## Work item
Once you reach the line with "You are a computer-use agent.", copy it and every line after it exactly, up to the end of the data. Omit the pictures.

*** Opening Data extract ***

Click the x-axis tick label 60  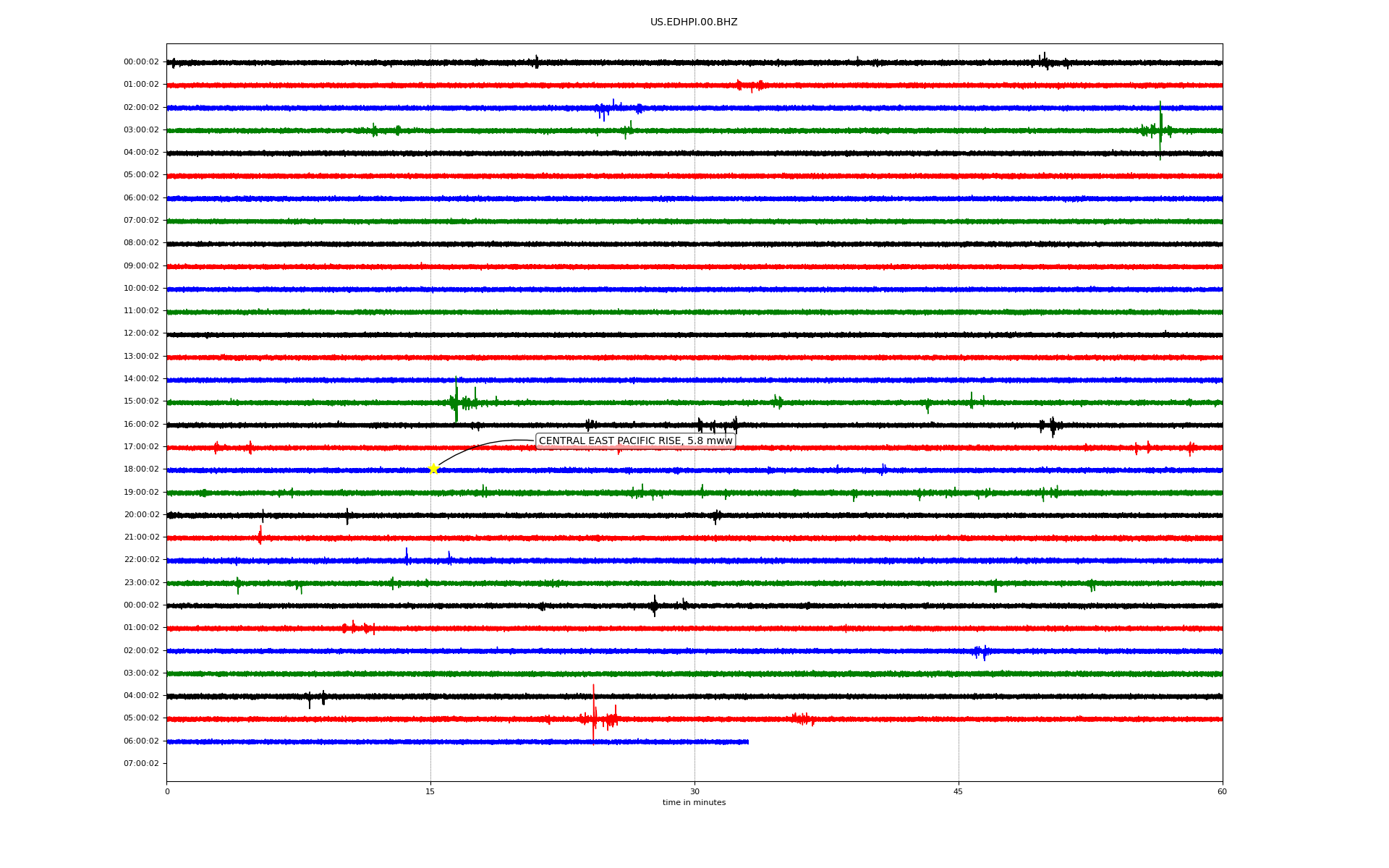1222,791
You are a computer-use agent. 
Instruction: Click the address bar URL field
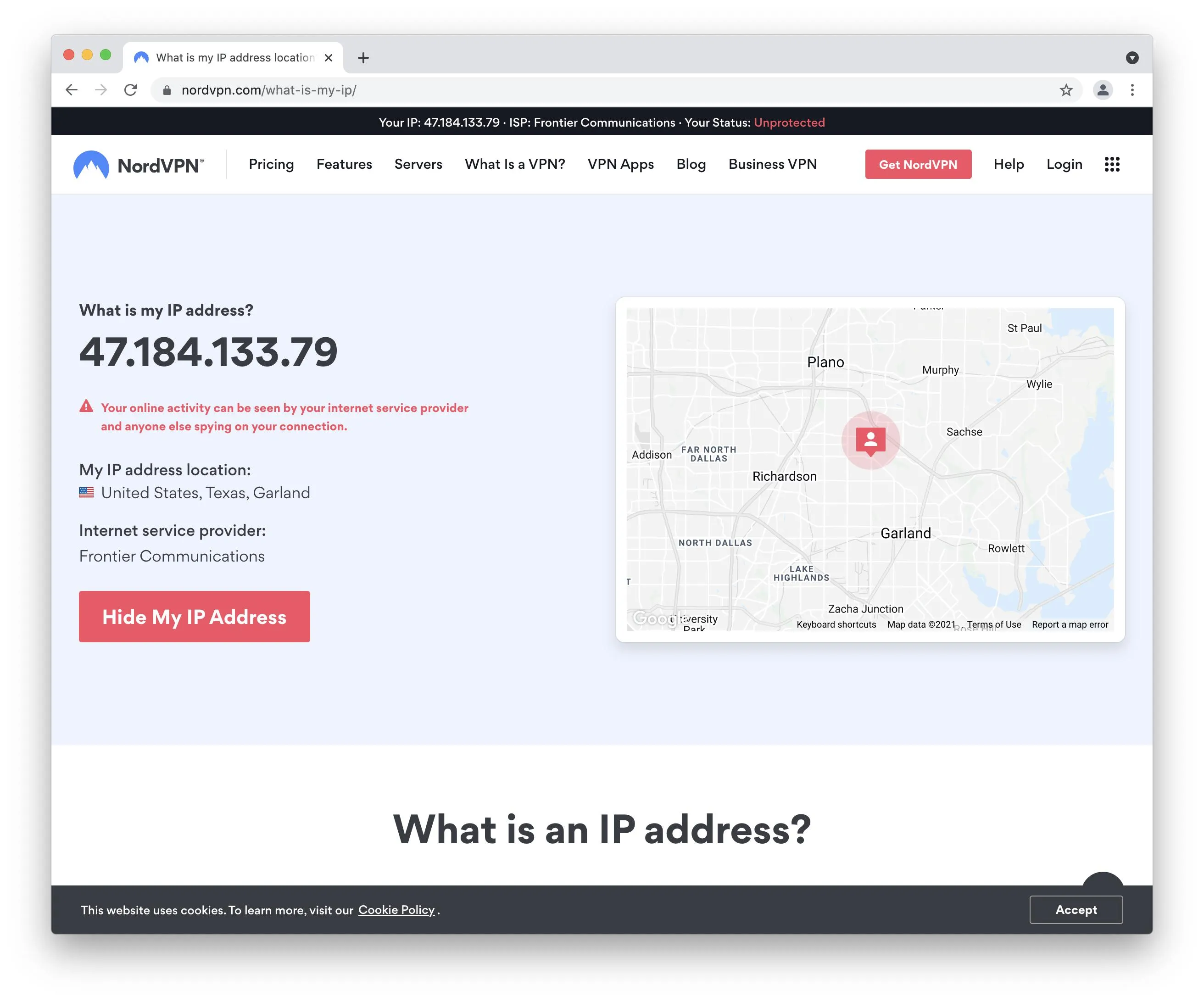pos(516,90)
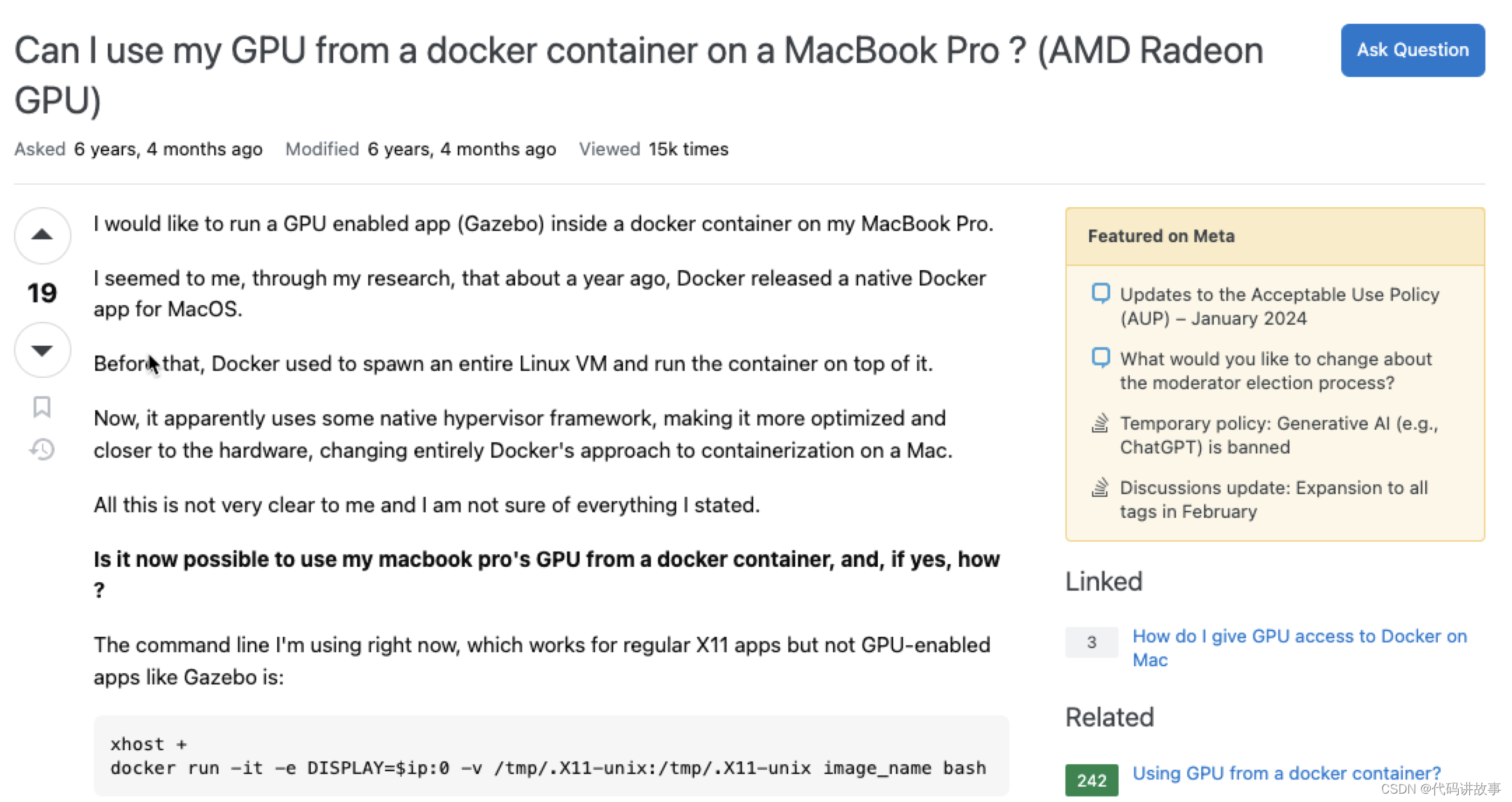Click the linked question score badge 3
Viewport: 1512px width, 802px height.
[1091, 642]
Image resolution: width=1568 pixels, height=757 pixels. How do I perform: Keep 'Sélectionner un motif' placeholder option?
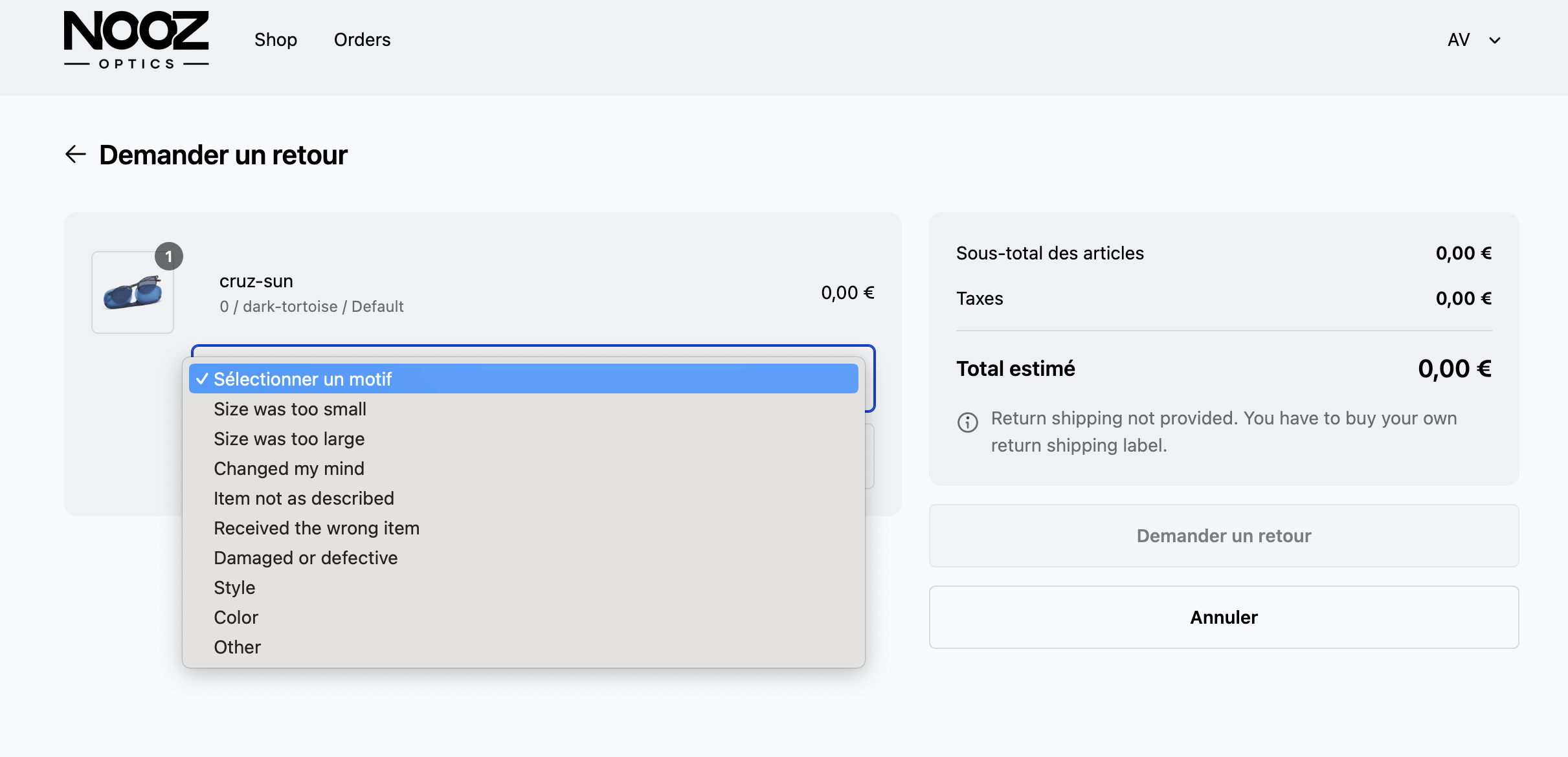pyautogui.click(x=302, y=379)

*** Closing Data extract ***

## Task answer
You are a computer-use agent. 
Instruction: Click the address bar URL field
pos(516,90)
Click the linked question score badge 3
Viewport: 1512px width, 802px height.
[1091, 642]
Image resolution: width=1568 pixels, height=757 pixels. How do I perform: Keep 'Sélectionner un motif' placeholder option?
pyautogui.click(x=302, y=379)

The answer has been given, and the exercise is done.